Exercise materials: Begin

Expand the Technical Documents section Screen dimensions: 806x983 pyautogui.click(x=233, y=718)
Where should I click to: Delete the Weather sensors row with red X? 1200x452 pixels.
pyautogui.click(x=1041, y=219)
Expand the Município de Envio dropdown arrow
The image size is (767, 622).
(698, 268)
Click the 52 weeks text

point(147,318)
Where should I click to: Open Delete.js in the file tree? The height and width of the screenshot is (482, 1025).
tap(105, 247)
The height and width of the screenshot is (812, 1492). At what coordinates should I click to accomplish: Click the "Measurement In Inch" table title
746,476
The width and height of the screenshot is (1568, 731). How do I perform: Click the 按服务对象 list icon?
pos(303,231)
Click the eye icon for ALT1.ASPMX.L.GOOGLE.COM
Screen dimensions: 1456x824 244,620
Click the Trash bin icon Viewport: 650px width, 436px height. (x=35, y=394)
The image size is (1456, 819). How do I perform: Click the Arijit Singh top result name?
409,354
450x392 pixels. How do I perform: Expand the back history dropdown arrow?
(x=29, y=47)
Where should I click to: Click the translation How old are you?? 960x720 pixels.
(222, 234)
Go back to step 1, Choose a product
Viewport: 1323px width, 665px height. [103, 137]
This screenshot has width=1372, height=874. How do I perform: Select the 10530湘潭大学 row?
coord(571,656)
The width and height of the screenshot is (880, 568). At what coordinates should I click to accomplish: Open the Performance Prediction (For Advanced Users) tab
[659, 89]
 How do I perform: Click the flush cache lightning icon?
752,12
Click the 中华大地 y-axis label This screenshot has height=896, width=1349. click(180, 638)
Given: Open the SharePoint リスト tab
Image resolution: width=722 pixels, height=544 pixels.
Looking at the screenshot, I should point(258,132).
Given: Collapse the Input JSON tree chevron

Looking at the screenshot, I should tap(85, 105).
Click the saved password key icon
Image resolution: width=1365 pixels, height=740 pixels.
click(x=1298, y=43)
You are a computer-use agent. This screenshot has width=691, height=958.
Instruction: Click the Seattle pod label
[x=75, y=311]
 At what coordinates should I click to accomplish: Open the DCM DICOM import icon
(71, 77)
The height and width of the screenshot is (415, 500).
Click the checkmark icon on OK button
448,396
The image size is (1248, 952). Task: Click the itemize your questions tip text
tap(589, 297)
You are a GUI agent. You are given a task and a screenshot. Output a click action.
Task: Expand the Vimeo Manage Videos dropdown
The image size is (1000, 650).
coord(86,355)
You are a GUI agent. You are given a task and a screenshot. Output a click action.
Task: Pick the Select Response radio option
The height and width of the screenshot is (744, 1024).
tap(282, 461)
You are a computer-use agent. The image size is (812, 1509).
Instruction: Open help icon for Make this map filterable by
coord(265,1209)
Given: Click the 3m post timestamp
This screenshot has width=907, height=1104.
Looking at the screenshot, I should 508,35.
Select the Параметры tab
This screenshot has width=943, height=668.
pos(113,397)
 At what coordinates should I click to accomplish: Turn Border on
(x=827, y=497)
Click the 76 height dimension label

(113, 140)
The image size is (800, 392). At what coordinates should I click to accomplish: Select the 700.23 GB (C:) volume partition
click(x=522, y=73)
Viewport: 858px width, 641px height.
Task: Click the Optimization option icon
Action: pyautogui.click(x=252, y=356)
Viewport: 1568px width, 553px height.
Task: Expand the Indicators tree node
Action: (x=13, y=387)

Exercise materials: End

**Task prompt:** Set down exactly the lines that begin with the one containing "At what coordinates should I click to accomplish: Open the DCM" and end with the last line above, and no others.

**Response to this task:**
 At what coordinates should I click to accomplish: Open the DCM DICOM import icon
(71, 77)
The height and width of the screenshot is (415, 500).
Click the checkmark icon on OK button
448,396
The image size is (1248, 952). Task: Click the itemize your questions tip text
tap(589, 297)
You are a GUI agent. You are given a task and a screenshot. Output a click action.
Task: Expand the Vimeo Manage Videos dropdown
The image size is (1000, 650).
coord(86,355)
You are a GUI agent. You are given a task and a screenshot. Output a click action.
Task: Pick the Select Response radio option
The height and width of the screenshot is (744, 1024).
tap(282, 461)
You are a computer-use agent. The image size is (812, 1509).
Instruction: Open help icon for Make this map filterable by
coord(265,1209)
Given: Click the 3m post timestamp
This screenshot has width=907, height=1104.
Looking at the screenshot, I should 508,35.
Select the Параметры tab
This screenshot has width=943, height=668.
pos(113,397)
 At what coordinates should I click to accomplish: Turn Border on
(x=827, y=497)
Click the 76 height dimension label

(113, 140)
The image size is (800, 392). At what coordinates should I click to accomplish: Select the 700.23 GB (C:) volume partition
click(x=522, y=73)
Viewport: 858px width, 641px height.
Task: Click the Optimization option icon
Action: pyautogui.click(x=252, y=356)
Viewport: 1568px width, 553px height.
Task: Expand the Indicators tree node
Action: (x=13, y=387)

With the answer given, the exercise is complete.